(Collected data entries)
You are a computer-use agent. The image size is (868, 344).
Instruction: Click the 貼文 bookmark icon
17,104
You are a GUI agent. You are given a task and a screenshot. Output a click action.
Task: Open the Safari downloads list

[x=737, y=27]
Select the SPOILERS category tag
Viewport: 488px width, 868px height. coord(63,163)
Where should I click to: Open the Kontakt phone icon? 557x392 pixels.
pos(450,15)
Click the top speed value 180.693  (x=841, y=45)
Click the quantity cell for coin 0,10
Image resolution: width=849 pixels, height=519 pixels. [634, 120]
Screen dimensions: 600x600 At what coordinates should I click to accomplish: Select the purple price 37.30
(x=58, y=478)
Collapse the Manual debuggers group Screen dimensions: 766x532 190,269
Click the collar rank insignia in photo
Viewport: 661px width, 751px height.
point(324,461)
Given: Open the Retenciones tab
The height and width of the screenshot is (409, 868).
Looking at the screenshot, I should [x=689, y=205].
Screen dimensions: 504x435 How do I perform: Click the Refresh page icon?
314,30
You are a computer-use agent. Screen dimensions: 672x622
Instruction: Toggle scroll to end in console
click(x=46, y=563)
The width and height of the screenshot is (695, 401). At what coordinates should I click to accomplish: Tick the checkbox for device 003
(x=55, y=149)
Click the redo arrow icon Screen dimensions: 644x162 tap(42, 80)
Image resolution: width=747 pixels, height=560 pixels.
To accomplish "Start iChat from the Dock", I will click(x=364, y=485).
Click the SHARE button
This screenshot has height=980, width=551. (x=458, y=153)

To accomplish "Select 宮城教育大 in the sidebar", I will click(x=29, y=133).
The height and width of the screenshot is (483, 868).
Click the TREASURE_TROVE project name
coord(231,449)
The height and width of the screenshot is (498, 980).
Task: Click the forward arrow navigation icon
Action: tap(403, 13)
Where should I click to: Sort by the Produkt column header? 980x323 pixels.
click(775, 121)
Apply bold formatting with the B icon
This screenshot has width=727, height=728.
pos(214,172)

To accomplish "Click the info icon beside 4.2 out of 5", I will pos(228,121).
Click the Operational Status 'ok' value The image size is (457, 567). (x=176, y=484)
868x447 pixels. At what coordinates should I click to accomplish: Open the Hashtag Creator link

What the task requires :: Whatever the entries say, repeat all of them exactly.

Output of the exercise ::
You are a computer-use agent. The image size is (868, 344).
Instruction: Click the 貼文 bookmark icon
17,104
You are a GUI agent. You are given a task and a screenshot. Output a click action.
Task: Open the Safari downloads list

[x=737, y=27]
Select the SPOILERS category tag
Viewport: 488px width, 868px height. coord(63,163)
Where should I click to: Open the Kontakt phone icon? 557x392 pixels.
pos(450,15)
Click the top speed value 180.693  (x=841, y=45)
Click the quantity cell for coin 0,10
Image resolution: width=849 pixels, height=519 pixels. [634, 120]
Screen dimensions: 600x600 At what coordinates should I click to accomplish: Select the purple price 37.30
(x=58, y=478)
Collapse the Manual debuggers group Screen dimensions: 766x532 190,269
Click the collar rank insignia in photo
Viewport: 661px width, 751px height.
point(324,461)
Given: Open the Retenciones tab
The height and width of the screenshot is (409, 868).
Looking at the screenshot, I should [x=689, y=205].
Screen dimensions: 504x435 How do I perform: Click the Refresh page icon?
314,30
You are a computer-use agent. Screen dimensions: 672x622
Instruction: Toggle scroll to end in console
click(x=46, y=563)
The width and height of the screenshot is (695, 401). At what coordinates should I click to accomplish: Tick the checkbox for device 003
(x=55, y=149)
Click the redo arrow icon Screen dimensions: 644x162 tap(42, 80)
Image resolution: width=747 pixels, height=560 pixels.
To accomplish "Start iChat from the Dock", I will click(x=364, y=485).
Click the SHARE button
This screenshot has height=980, width=551. (x=458, y=153)

To accomplish "Select 宮城教育大 in the sidebar", I will click(x=29, y=133).
The height and width of the screenshot is (483, 868).
Click the TREASURE_TROVE project name
coord(231,449)
The height and width of the screenshot is (498, 980).
Task: Click the forward arrow navigation icon
Action: tap(403, 13)
Where should I click to: Sort by the Produkt column header? 980x323 pixels.
click(775, 121)
Apply bold formatting with the B icon
This screenshot has width=727, height=728.
pos(214,172)

To accomplish "Click the info icon beside 4.2 out of 5", I will pos(228,121).
Click the Operational Status 'ok' value The image size is (457, 567). (x=176, y=484)
868x447 pixels. At what coordinates should I click to accomplish: Open the Hashtag Creator link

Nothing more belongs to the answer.